Last year's fire season fanned the flames of controversy. Now, let's look at history, especially since much of it came from the Bitterroot. Our forests have always been managed for timber (and water) as per the Organic Act of 1897. Thirteen years later, as smoke and ash from fires in Montana and Idaho darkened the skies in D.C., the policy of 48-hour suppression was adopted to save those resources.
A mere 50 years later, the inanity of this policy became clear when large fires were uncontrollable, such as the Sleeping Child burn in Darby. The Forest Service planned the Meadow-Tolan sale to start restoring the natural vegetative mosaic.

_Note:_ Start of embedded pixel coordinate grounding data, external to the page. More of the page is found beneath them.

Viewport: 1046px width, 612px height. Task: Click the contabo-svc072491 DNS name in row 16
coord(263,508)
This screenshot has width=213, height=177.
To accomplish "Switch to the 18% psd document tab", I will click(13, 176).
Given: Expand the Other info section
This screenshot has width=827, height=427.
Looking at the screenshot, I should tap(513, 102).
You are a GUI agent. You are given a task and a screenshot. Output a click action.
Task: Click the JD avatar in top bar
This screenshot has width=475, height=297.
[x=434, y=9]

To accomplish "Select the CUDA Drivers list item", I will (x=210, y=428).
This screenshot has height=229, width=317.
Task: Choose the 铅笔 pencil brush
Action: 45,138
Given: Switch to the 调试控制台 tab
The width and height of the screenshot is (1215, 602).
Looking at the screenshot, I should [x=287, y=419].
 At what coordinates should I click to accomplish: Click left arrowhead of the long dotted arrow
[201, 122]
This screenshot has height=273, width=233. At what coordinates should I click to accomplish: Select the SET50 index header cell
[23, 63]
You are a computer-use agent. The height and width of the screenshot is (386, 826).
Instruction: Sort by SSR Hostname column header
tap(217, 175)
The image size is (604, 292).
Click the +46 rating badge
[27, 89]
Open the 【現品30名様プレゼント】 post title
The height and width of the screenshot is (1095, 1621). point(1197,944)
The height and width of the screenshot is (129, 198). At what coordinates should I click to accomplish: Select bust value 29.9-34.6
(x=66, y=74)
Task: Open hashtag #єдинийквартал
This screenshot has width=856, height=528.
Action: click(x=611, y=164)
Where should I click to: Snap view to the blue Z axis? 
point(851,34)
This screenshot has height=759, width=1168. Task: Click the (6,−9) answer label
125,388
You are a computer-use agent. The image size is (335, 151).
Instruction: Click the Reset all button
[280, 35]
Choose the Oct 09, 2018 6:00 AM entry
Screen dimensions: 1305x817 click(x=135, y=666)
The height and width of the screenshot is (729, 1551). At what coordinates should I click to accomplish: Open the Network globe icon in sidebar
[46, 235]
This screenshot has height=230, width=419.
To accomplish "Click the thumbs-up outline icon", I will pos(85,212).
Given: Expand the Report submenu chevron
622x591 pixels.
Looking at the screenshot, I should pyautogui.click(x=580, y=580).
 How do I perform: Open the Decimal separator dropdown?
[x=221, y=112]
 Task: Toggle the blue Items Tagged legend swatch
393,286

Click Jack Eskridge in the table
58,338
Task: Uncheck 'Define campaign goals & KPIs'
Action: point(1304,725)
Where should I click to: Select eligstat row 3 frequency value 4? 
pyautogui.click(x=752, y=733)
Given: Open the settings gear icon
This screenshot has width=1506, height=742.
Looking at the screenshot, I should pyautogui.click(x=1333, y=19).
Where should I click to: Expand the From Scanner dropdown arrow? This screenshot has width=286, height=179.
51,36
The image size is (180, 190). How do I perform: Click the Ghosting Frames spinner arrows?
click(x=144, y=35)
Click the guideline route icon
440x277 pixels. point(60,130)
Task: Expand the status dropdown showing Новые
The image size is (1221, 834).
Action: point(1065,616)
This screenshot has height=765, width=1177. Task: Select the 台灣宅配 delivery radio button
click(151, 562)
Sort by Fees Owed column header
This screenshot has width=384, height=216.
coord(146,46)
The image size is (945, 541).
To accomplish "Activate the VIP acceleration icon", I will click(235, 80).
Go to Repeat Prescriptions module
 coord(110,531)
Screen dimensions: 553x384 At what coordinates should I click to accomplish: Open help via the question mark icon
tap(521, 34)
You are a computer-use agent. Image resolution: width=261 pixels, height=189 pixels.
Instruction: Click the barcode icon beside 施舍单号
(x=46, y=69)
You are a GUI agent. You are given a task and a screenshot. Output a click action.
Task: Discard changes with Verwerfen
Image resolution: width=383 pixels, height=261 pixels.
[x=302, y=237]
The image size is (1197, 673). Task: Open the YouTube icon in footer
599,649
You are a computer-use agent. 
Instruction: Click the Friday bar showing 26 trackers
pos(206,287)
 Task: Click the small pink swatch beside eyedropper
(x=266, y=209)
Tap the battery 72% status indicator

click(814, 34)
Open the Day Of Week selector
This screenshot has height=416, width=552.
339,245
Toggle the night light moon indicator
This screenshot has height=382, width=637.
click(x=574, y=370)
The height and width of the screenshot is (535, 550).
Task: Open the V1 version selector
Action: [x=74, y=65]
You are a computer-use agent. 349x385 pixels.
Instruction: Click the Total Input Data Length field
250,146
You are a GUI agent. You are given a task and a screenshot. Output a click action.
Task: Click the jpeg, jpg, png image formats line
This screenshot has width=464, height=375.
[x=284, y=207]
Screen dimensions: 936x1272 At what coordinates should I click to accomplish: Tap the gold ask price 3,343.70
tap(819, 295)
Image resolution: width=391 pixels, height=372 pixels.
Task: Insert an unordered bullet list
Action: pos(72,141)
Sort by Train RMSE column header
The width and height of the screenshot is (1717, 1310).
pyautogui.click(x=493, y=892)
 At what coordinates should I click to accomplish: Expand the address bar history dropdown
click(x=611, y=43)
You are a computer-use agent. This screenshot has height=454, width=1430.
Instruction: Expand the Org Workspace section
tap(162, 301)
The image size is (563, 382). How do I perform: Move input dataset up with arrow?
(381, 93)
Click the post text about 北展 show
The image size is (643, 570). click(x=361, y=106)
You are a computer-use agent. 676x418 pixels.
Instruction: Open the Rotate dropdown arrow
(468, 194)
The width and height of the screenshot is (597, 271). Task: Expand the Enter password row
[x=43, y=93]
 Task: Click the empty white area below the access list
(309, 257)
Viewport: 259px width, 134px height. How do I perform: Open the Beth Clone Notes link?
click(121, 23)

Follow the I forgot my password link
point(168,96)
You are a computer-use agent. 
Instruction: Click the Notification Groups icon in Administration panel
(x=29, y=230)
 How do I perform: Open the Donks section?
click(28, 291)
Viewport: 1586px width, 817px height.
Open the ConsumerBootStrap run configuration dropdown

Something happened then that needs to be examined to see how we got in today’s danger.
Meadow-Tolan was dissimilar in many ways to the non-fire dependent eastern forests. The Bolle Report was correct about timber’s inappropriate priority in management. Both of these led to a serious contradiction.
Limiting clearcuts to 40 acres flies in the face of scientific management when applied to large continuous even-aged stands. It also was counterproductive as advanced roading to meet harvest quotas was increased. Forty-acre clearcuts in uneven aged stands were likewise “unscientific,” but used to make the cut.
But if you were a sincere environmentalist, why would you cause such contradictions and ignore forest ecology? Reagan did the same to the USSR – destroy your ideological opponent economically.
No more clear cuts attracted a movement more rhetorical than practical. It created a dichotomy among neighbors with common concerns and complicated resolutions.
At the Coffee Cup in Hamilton is a mural of photographs taken around early 1900s of the Bitterroots Front Rang. Note the absence of trees. Those foothills are now covered with dense stands of bull pine.
People now build houses in the pines. Arno’s research showed these areas burned every eight to 12 years. Complicating protection is the unpredictable influence of the side canyons. Knowledgeable and sincere environmentalists are likewise frustrated by those incised with rhetorical naivety in the search for solutions. In some, indeed today in many instances, logging is the answer.